When/If you ever decide to collect that data, I don't think real user number can diviate much from that.
Default setup are weekly pings. My guess is that very few people change that, it cannot be more then 1-2%.
If you calculate your data on weekly (monday to sunday) basis, after few months of collecting data, you should know inside few % of statistical error what is your user count.

Only big difference in numbers can be with large deployments behind firewall (government?), which will block all ping update requests.

Anyway, do I need to suggest this somewhere or open an bug?

Best regards,
Mihovil

13.10.2014 u 14:34, Christian Lohmaier je napisao/la:

Hi Mihovil,

I think they are using RedMine now which requires one more unused
account...
Next suggestion, implement one account for all TDF/LO services. :slight_smile:

Already on the to-do-list and work already begun.

Regards,

Dennis Roczek

Hi all,
Wouldn't the most obvious thing be to add a Piwik server to our web
infrastructure and start picking up some detailed statistics about both
downloads but also user behaviour in general?

Cheers,
Leif Lodahl

We have decided to avoid releasing download figures, and use update
figures instead (which need some number crunching by developers: last
figure was 80 million if unique IPs pinging for updates, but goes back
to late spring). Download figures are not representative of the level of
adoption, and in addition are extremely easy to tweak.
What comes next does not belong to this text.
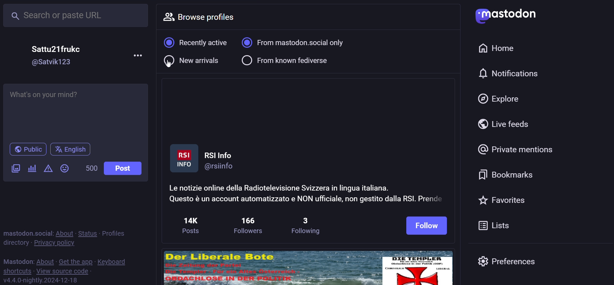 Image resolution: width=614 pixels, height=285 pixels. I want to click on view source code, so click(64, 271).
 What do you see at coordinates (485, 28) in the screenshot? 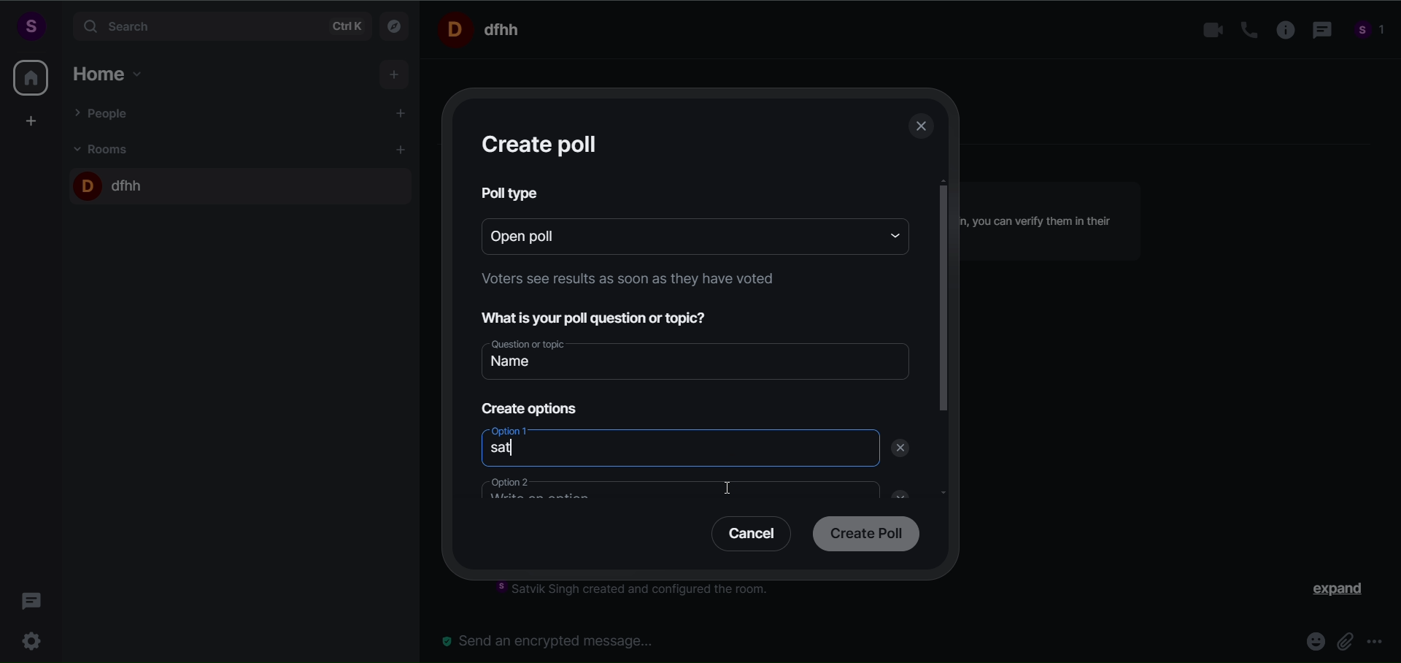
I see `room name` at bounding box center [485, 28].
SourceForge, for instance, is advertising based, which makes it tempting
to raise download numbers in order to ask for higher rates. The fact
that most projects hosted on SourceForge sport above average download
figures - for what is worth - raise a question mark

Back at OOo, download figures proved to be wildly inaccurate.

Hi :slight_smile:
80 million sounds pretty good. I tend to try to stop most machines from
updating unattended for most things and anyway most probably appear to come
from a single ip address. Also i might download an update in one place and
then use it on many different machines in several different places as not
all have internet access.

I suspect it's similar for many other people too. So i suspect the 80
million figure is a nice safe low estimate. That makes it easier to quote
without qualms :))

I also think it safely avoids counting people who really want to remain
anonymous and probably avoids causing any undue issues wrt privacy for the
rest of us too.
Regards from
Tom :slight_smile:

I know at least one installation with more then 200 desktops using LibreOffice and connecting to internet trough same IP.
Unique IP counting isn't flowless, but it's better then downloads.
Please take my consideration for counting locale UI headers for each update request and making that data available to locale teams.

Best regards,
Mihovil

14.10.2014 u 15:01, Italo Vignoli je napisao/la:

Hi Leif, *,

Hi all,
Wouldn't the most obvious thing be to add a Piwik server to our web
infrastructure

Already have piwik running, soo

and start picking up some detailed statistics about both
downloads but also user behaviour in general?

downloads counting is hart to map to the actual user-base (but for
downloads we have other parsing in place.

From my point of view that would be the most simple solution.

For getting a value of what UI langauges are actually used: yes,
that's more or less the only way that's possible at all without
reinventing the wheel or changing the update-query code in LO itself
(and thus would miss all older versions).

And hooking it up to piwik is what I meant with "evaluate the
Accept-language header"

ciao
Christian